First, regarding the budget deficit, we received confirmation on Wednesday from the Lewin Group that the House bill — as amended in the Energy and Commerce Committee — would increase the federal budget deficit by ever increasing amounts after 2019. The Lewin analysis — produced for the Peter G. Peterson Foundation, and available here — indicates the House bill would add over $1 trillion to the annual deficits between 2020 and 2029, including $188 billion in 2029 alone. So, the House bill would make our already bleak long-term budget outlook much, much worse — not better.
This should surprise no one. The Congressional Budget Office (CBO) said weeks ago that the House bill would set in motion a new entitlement program that would grow indefinitely at about 8 percent per year — just like Medicare and Medicaid have for four decades — while the “offsets” to pay for it would only grow at about 5 percent per year. That’s the makings for another very large unfunded liability on the federal books. In an earlier post, I suggested that the House bill would create a $10 trillion unfunded liability over seventy-five years.
Lewin also produced detailed estimates of what the House bill would do to household spending on health care. President Obama and other Democrats like to say they are providing “universal coverage.” But who is really paying for this coverage? It turns out it’s the uninsured workers themselves who would shoulder the financial burden in the Democratic plans. According to Lewin, households with at least one uninsured member would see a jump in their health-care expenses of $1,400 per year, on average. For uninsured households with incomes between $40,000 and $50,000 per year, the jump in annual health-care costs would average $1,700.

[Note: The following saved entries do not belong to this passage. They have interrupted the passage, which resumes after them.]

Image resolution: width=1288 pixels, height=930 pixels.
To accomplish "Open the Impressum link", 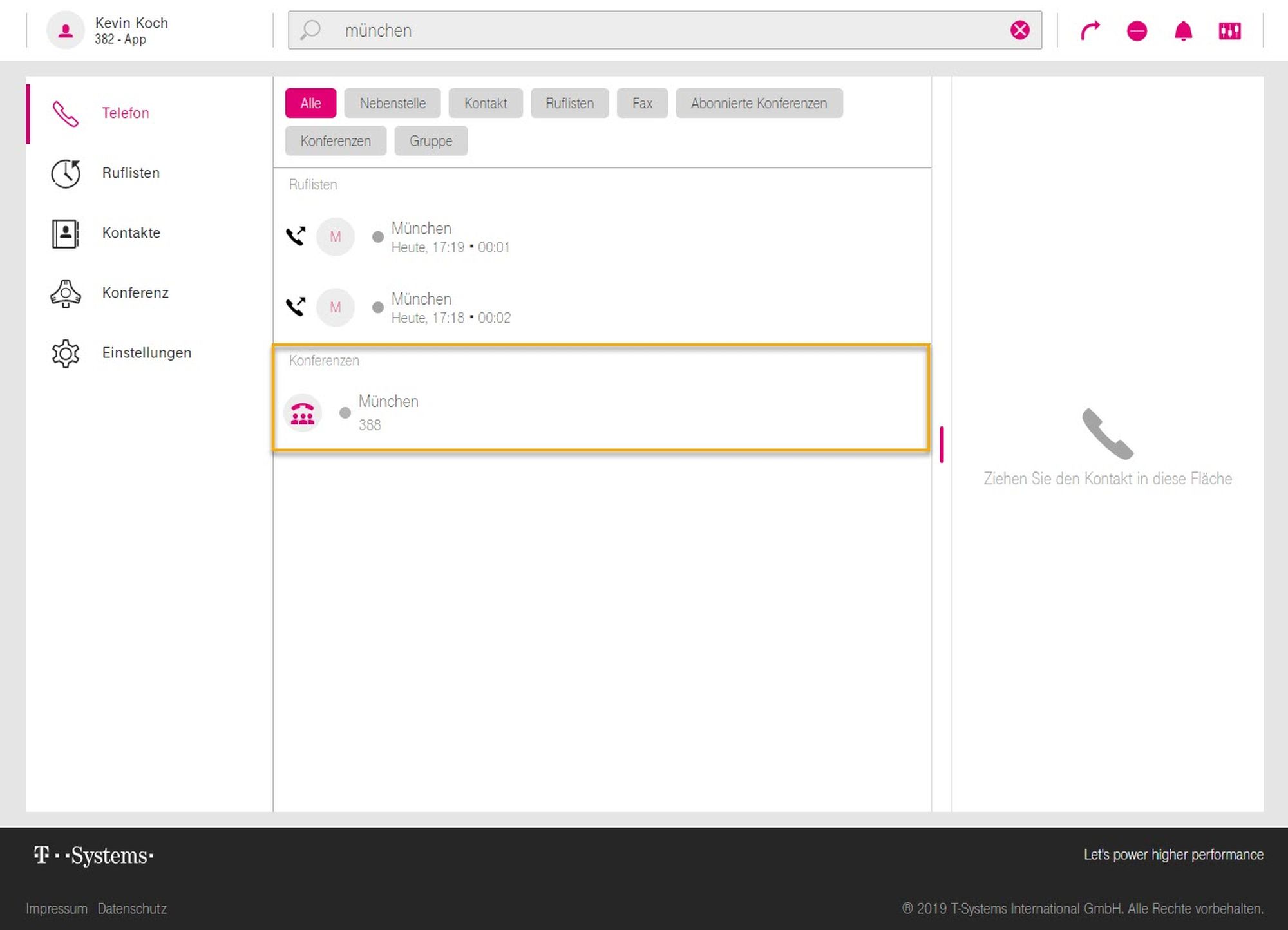I will [57, 909].
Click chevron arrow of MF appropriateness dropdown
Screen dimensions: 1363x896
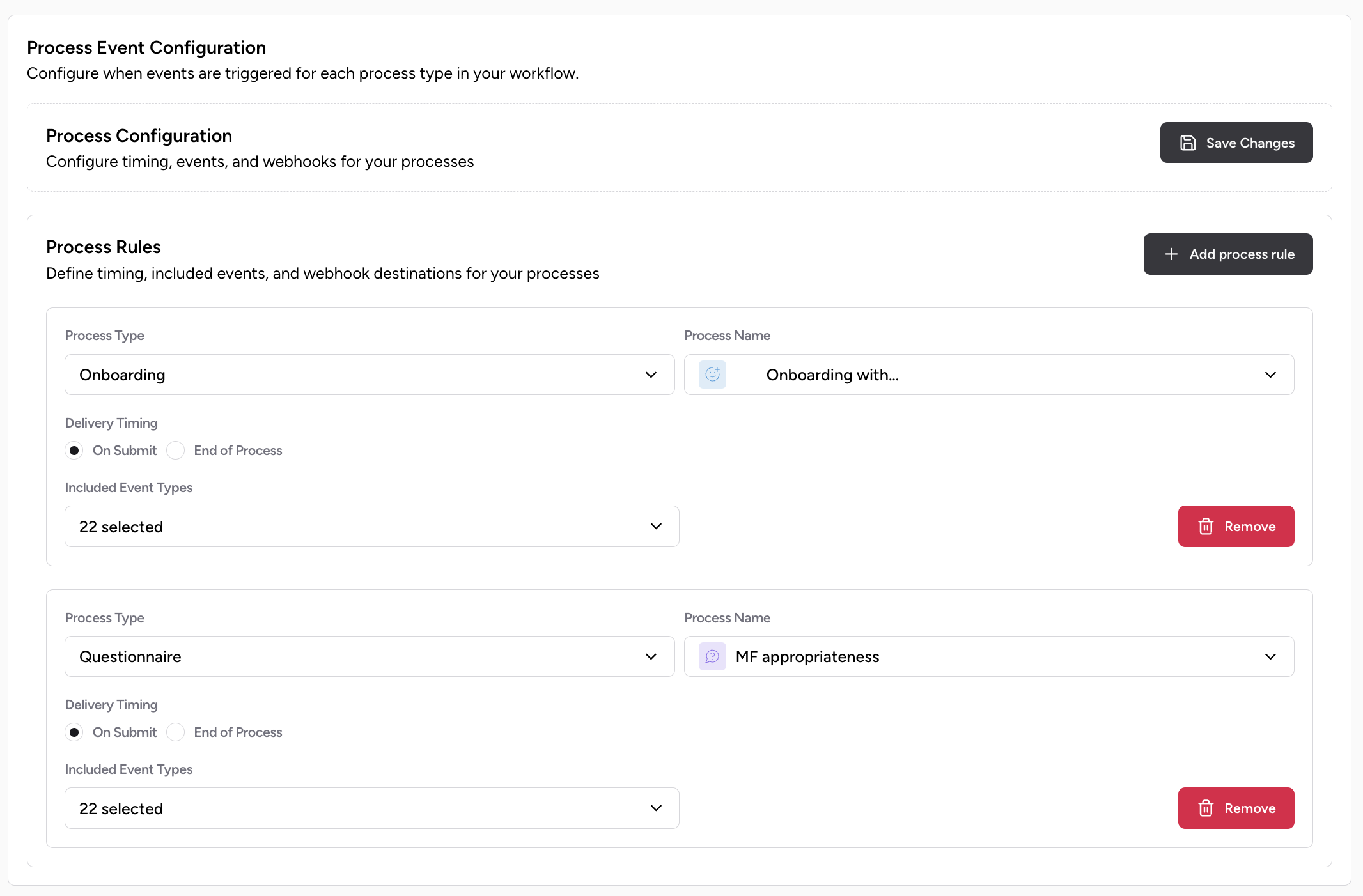click(x=1270, y=656)
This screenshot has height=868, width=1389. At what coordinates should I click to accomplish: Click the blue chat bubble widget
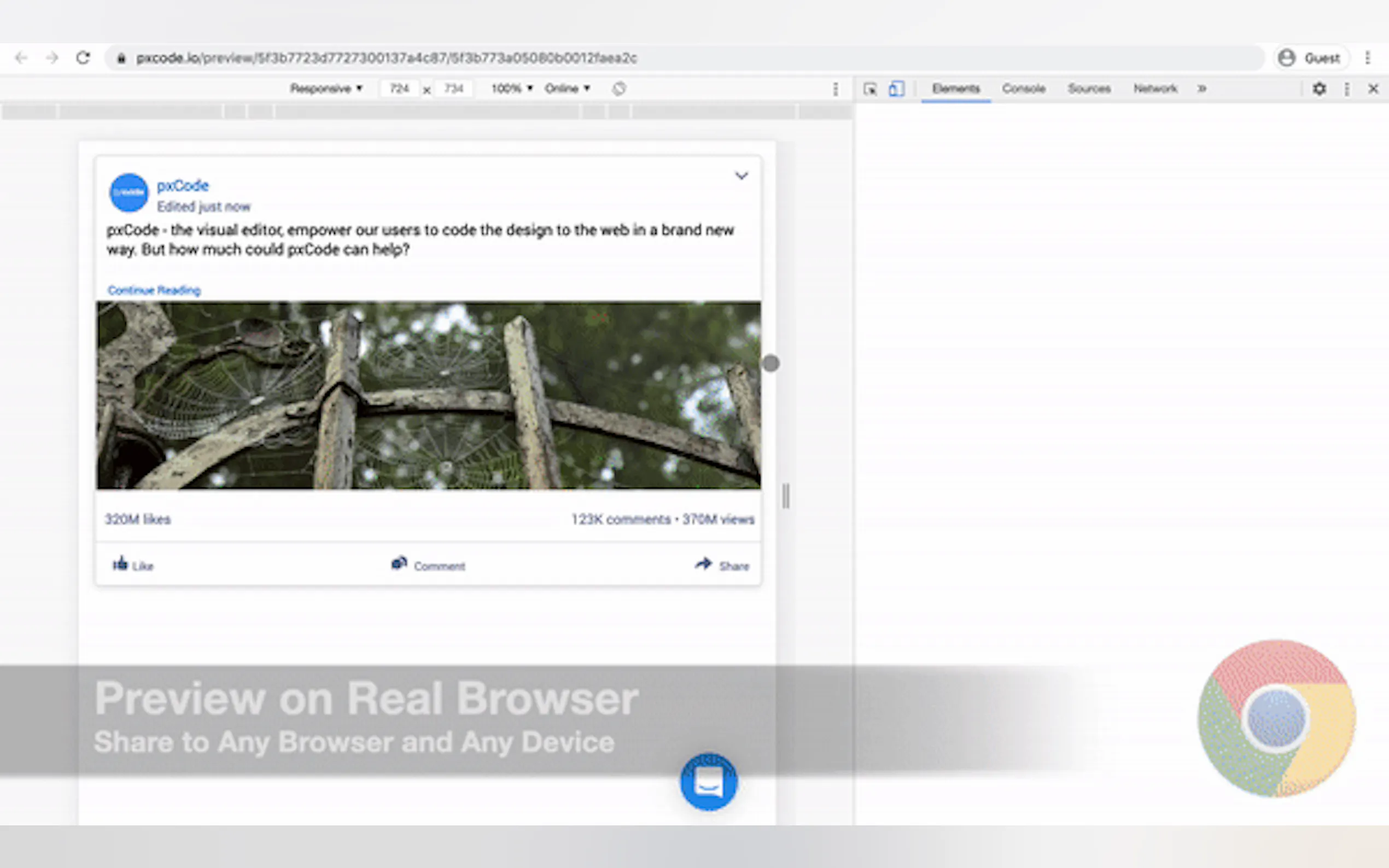pyautogui.click(x=708, y=782)
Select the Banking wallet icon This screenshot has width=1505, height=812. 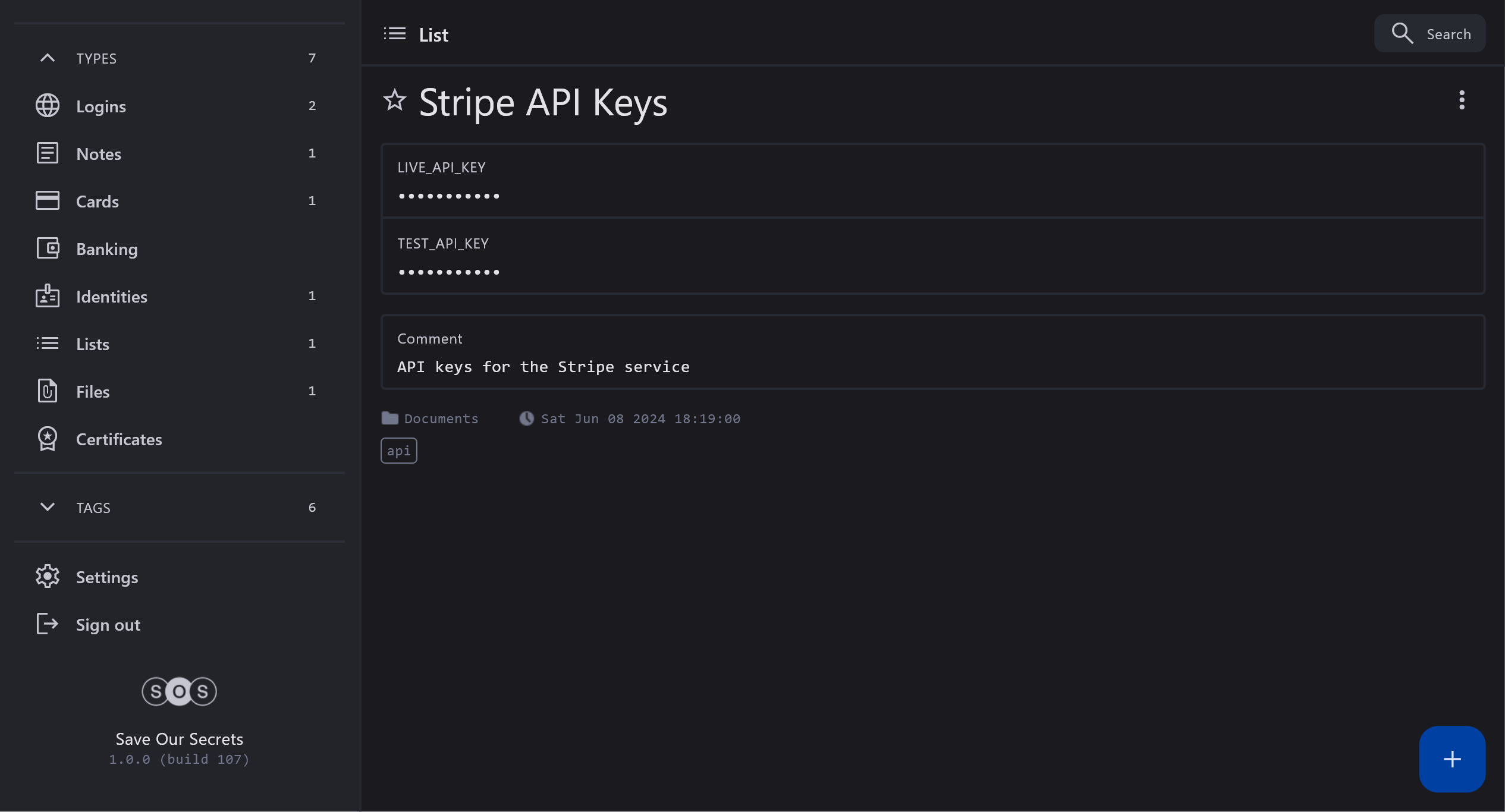click(48, 248)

This, too, should not be surprising. The bills under consideration really only reduce the ranks of the uninsured by force. To keep federal costs “down,” the bills prohibit workers who are offered coverage on the job from getting new subsidies for insurance through the so-called “exchanges.” But these workers are required to have some coverage to avoid paying the individual mandate “penalty.” Consequently, they really have no choice but to sign up with their job-based plans. And that will mean paying for this insurance through lower take-home pay, whether they can afford it or not. Thus, the individual mandate — the basis upon which Democrats can claim to “cover everybody” — is really just a hidden and regressive tax on lower and moderate wage workers.
Finally, the president again said he could pay for “his plan” with painless reforms which will eliminate waste and inefficiency in Medicare. Where are these painless reforms? The president’s budget, the House bill, and Senator Baucus’s outline are filled with the same kinds of arbitrary, across-the-board provider payment reductions that have been used countless times in the past to hit budgetary goals. These are not “reforms” that will change the basic dynamics of how health care is delivered to patients. There is no effort to make distinctions based on quality or value. All hospitals will get smaller payment increases, no matter how well or how badly they treat their patients. Moreover, all the “fees” that are imposed on insurers, drug companies, and device manufacturers will simply get passed on to patients and consumers in the form of higher prices.
On Wednesday, the president described a health care plan that doesn’t exist. There is no proposal in Congress or offered by the president which would lower costs for households, businesses, and the government, and the president doesn’t have a magic solution which will “bend the cost curve” with painless efficiency gains.
What is clear is that the bills under consideration in Congress would impose massive new hidden costs on low and moderate wage households — the very people the president and his allies say they want to help. And that’s a fact, not an assertion.